## Exercise input
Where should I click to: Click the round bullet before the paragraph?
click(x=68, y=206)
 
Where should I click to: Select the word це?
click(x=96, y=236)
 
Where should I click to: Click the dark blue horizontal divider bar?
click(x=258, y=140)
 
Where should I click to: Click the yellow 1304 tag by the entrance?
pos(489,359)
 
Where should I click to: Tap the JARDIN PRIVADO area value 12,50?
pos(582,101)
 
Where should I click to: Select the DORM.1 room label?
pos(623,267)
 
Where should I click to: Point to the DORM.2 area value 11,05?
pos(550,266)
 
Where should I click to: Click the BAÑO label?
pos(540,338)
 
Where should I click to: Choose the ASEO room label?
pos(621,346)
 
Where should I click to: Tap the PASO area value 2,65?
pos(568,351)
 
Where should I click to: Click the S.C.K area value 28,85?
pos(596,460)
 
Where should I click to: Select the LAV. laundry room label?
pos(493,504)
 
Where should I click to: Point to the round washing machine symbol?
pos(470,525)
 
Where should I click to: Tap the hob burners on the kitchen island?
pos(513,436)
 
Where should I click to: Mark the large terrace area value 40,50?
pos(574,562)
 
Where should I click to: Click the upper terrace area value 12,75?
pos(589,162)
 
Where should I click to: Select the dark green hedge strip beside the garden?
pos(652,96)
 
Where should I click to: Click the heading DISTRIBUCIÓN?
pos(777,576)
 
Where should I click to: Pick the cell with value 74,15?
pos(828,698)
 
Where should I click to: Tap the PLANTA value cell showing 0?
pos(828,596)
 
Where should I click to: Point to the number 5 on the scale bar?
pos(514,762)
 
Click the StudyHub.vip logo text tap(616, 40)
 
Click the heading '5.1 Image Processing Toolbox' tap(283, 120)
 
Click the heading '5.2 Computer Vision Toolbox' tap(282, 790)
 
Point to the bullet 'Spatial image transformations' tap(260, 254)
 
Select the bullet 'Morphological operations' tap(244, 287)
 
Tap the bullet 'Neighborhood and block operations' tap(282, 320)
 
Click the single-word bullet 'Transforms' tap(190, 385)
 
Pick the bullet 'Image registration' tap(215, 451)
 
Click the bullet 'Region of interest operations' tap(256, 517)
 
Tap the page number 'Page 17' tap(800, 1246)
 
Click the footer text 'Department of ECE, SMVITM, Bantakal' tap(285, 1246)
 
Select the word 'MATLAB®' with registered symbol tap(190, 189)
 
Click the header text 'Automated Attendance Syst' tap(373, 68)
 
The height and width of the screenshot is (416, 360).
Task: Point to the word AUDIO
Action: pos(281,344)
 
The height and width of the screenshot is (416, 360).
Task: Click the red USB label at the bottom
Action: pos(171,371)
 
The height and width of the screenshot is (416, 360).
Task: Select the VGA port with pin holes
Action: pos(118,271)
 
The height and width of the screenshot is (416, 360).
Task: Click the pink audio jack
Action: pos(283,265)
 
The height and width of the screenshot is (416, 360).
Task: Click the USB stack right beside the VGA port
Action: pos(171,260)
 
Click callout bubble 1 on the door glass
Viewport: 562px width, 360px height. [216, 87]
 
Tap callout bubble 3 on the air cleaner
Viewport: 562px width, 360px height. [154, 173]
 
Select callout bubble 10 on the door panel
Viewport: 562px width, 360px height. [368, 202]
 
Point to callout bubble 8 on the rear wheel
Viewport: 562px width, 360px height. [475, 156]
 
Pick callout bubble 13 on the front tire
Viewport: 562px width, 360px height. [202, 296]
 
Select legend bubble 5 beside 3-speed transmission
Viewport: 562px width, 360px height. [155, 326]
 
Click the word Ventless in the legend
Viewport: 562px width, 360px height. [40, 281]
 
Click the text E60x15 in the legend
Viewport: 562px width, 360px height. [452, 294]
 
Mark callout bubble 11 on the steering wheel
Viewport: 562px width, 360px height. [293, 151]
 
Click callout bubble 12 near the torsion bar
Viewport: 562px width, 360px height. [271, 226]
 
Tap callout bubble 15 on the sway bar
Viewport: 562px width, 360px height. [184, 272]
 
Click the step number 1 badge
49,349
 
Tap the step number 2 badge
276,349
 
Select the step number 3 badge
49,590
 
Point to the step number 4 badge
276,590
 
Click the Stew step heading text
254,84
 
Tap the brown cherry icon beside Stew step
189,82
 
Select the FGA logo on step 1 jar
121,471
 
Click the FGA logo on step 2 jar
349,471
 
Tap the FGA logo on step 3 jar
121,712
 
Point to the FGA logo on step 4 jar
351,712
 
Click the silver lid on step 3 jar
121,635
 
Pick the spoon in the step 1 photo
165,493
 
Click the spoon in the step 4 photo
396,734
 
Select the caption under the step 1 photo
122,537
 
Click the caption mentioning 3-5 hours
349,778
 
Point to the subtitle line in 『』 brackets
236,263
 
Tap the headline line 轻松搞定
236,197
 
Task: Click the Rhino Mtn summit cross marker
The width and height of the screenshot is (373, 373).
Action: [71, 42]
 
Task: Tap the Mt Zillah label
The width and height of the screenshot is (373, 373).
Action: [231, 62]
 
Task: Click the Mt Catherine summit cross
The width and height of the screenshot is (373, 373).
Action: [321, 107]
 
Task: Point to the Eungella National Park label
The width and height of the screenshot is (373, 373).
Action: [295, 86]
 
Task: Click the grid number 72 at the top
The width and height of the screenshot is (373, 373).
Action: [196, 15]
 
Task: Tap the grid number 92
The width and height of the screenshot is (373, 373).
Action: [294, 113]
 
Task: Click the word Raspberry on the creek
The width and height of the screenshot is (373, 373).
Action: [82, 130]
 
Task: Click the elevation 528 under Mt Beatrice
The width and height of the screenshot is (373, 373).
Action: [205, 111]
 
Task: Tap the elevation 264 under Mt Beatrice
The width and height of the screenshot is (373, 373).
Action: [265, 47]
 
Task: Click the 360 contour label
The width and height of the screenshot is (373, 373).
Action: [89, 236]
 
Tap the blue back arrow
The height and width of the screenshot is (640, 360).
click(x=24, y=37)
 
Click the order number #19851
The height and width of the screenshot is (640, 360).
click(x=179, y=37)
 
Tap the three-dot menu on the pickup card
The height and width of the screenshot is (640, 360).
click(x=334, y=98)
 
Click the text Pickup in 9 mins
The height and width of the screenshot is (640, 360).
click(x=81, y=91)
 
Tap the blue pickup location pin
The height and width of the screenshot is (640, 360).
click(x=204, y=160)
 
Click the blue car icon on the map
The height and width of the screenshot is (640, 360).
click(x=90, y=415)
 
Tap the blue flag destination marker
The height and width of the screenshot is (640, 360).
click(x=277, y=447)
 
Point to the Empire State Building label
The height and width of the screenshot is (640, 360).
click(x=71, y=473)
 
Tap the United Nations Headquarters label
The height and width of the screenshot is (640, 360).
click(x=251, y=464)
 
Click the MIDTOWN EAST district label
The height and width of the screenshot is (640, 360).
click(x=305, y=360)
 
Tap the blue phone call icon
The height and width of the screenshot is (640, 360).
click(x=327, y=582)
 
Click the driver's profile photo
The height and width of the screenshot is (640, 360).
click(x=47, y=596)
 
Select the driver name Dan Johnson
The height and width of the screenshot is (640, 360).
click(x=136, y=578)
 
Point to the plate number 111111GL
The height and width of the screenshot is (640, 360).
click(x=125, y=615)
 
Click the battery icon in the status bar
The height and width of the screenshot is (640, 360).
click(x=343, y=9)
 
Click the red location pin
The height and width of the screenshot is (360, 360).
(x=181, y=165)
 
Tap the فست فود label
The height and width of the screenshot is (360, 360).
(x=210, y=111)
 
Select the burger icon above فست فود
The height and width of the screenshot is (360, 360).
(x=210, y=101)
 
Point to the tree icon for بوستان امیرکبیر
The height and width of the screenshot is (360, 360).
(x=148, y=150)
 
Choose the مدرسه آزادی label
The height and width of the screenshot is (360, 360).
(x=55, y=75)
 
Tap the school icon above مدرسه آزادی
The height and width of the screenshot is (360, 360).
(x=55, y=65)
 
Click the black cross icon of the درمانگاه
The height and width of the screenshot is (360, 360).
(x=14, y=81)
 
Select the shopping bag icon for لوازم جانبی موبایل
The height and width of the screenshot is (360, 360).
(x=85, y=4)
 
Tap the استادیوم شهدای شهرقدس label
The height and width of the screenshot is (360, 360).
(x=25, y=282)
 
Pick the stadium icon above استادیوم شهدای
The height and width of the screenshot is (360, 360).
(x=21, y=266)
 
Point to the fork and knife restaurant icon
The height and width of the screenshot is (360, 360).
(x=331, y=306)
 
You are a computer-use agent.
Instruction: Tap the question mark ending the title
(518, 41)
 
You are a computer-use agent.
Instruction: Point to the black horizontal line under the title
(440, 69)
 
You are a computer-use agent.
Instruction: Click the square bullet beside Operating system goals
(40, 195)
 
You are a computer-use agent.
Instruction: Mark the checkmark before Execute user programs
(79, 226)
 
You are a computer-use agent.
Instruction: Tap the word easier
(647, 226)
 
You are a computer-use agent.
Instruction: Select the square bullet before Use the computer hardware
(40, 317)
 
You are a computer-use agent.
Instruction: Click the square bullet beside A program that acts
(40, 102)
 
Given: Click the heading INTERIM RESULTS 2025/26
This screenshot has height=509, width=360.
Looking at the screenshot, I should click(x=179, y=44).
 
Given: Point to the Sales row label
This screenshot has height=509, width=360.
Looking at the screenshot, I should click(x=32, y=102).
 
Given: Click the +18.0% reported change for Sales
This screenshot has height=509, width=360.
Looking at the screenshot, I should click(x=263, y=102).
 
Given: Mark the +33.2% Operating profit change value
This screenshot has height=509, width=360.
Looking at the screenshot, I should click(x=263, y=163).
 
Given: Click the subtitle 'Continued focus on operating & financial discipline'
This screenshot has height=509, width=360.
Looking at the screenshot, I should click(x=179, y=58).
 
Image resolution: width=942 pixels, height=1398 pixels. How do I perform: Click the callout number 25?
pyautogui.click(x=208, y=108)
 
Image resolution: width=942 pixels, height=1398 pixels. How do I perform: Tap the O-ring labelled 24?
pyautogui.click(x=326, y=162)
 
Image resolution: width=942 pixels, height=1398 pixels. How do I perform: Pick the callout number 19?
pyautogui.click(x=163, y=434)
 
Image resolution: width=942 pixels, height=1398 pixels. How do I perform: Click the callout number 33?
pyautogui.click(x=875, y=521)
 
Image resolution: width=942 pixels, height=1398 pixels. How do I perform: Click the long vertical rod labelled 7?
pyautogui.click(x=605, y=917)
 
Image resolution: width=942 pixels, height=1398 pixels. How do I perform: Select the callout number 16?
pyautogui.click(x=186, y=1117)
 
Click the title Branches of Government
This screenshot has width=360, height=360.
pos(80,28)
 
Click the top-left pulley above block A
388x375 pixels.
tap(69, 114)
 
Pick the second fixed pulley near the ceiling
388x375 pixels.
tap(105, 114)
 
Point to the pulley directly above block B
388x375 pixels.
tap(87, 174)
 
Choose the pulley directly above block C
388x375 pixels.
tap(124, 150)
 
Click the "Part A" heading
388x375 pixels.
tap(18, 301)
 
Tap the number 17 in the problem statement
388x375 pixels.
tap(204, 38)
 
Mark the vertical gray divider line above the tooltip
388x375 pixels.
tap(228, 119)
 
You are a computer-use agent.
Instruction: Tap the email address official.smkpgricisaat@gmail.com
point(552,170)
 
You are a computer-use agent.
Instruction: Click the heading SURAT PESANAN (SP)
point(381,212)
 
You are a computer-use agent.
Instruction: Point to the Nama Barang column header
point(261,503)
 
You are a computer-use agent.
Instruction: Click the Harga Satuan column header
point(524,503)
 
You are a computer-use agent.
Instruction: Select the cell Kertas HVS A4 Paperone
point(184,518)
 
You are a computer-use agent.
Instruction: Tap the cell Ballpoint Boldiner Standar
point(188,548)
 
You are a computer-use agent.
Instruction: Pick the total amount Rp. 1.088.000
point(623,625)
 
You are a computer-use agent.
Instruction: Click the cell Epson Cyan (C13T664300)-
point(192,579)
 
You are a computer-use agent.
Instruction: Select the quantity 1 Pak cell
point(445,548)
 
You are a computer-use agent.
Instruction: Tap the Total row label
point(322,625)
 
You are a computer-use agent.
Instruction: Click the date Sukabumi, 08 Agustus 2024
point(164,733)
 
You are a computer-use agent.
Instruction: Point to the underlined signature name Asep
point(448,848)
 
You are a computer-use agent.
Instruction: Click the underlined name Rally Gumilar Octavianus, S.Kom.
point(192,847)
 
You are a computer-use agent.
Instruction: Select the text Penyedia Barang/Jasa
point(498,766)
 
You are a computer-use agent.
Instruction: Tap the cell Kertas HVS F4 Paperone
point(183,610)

## What is being asked
Reproduce everything from the line containing "callout number 33?" down to the line containing "pyautogui.click(x=186, y=1117)", substituting "marker number" for "callout number" and leaving all else unchanged.

## Completed task
Image resolution: width=942 pixels, height=1398 pixels. How do I perform: Click the marker number 33?
pyautogui.click(x=875, y=521)
 
Image resolution: width=942 pixels, height=1398 pixels. How do I perform: Click the long vertical rod labelled 7?
pyautogui.click(x=605, y=917)
 
Image resolution: width=942 pixels, height=1398 pixels. How do I perform: Select the marker number 16?
pyautogui.click(x=186, y=1117)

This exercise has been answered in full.